A short trail on the road to Diamond Lake makes a great place to cool off on a blazing summer day or have a picnic with kids.

The little half-mile trail ends at the base of National Creek Falls, a noisy little cascade that tumbles down over old lava, raising clouds of mist that will quickly make you forget about summer's worst heat.

Ardent hikers wouldn't even consider this little trail a warm-up, but it's a perfect place to take kids, or anyone who enjoys waterfalls, or visitors in search of a quintessential "Oregon" experience. That's because the trail is smack in the middle of some wonderful old-growth Douglas firs and Western hemlocks.

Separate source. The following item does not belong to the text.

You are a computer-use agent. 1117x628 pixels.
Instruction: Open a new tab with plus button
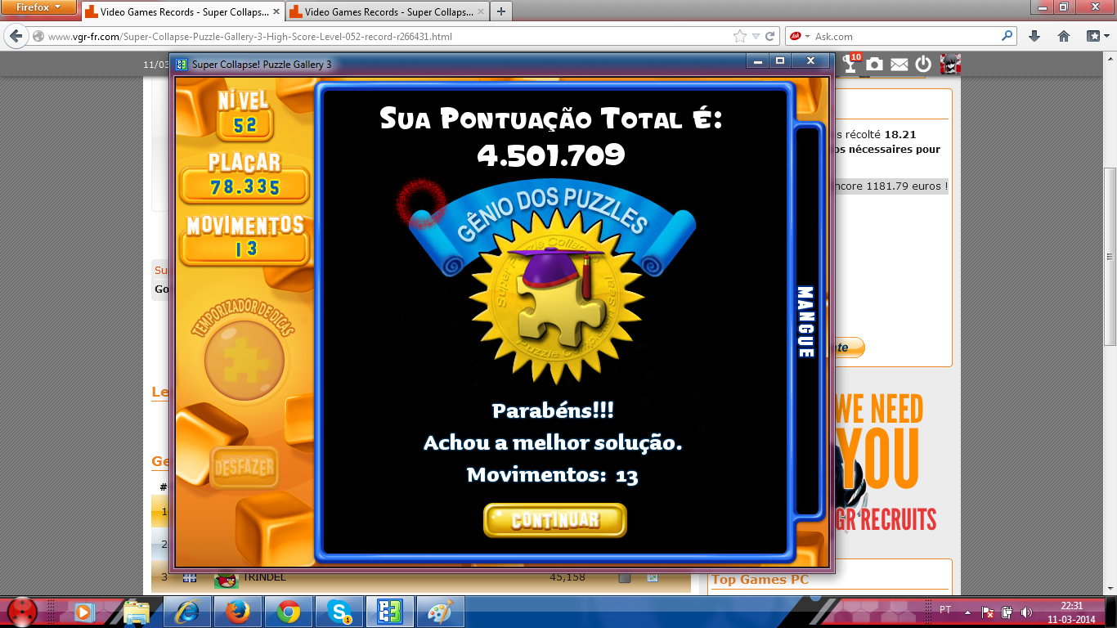point(500,11)
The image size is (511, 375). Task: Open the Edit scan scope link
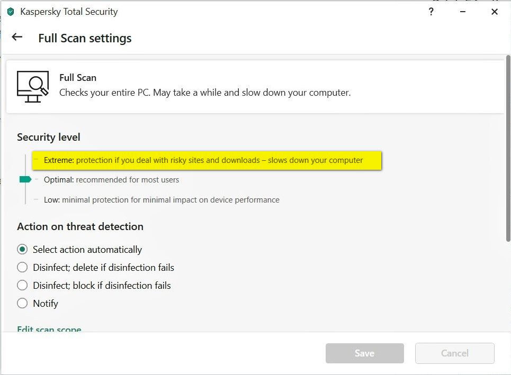point(49,329)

Several giants along the way easily run 5 to 6 feet in diameter and rise 150 feet or more into the sky. People who know how to identify trees will also see grand fir and Western white pine, two conifers that prefer higher-altitude sites.

National Creek originates along the northwest boundary of Crater Lake National Park, just a few miles south of Boundary Springs, the source of the Rogue River. National Creek flows due west while the Rogue River takes a long loop to the north. The creek's name reflects a bit of local history.

In the early part of the 20th century, the National Park Service was lobbying to expand the size of Crater Lake National Park at the expense of what was then called the Crater National Forest.

At that time, four successive creeks in the area were named "Crater," "Lake," "National," and "Park." Park Creek was renamed Hurryon Creek after that maneuver failed and Lake Creek became Bert Creek (after an old Forest Service employee), but Crater Creek and National Creek retained their names.

Jeff Lalande, historian for the Rogue River National Forest, recounts the history of the creek's name in his book, "From Abbott Butte to Zimmerman Burn: A Place Name History and Gazetteer of the Rogue River National Forest.' To reach the trail, take Highway 62 east from Medford to Union Creek, and take Highway 230 north toward Diamond Lake.

Near the Douglas County line, turn right on Forest Road 6530, known to old Forest Service workers as "County Line Road." Stay on Road 6530 for 1.3 miles, and stay left at a fork in the road to stay on 6530. Continue about 2.5 miles on Road 6530 to a junction with Road 300; turn right and drive to the trailhead.

The elevation here is 4,000 feet, so even on hot days it will feel a bit cooler. The trail switches back and forth a few times among the big trees before reaching the top of the falls. Continue down several more switchbacks to the base of the falls and clouds of cool mist.

Pack a lunch and some cool drinks, and enjoy yourself.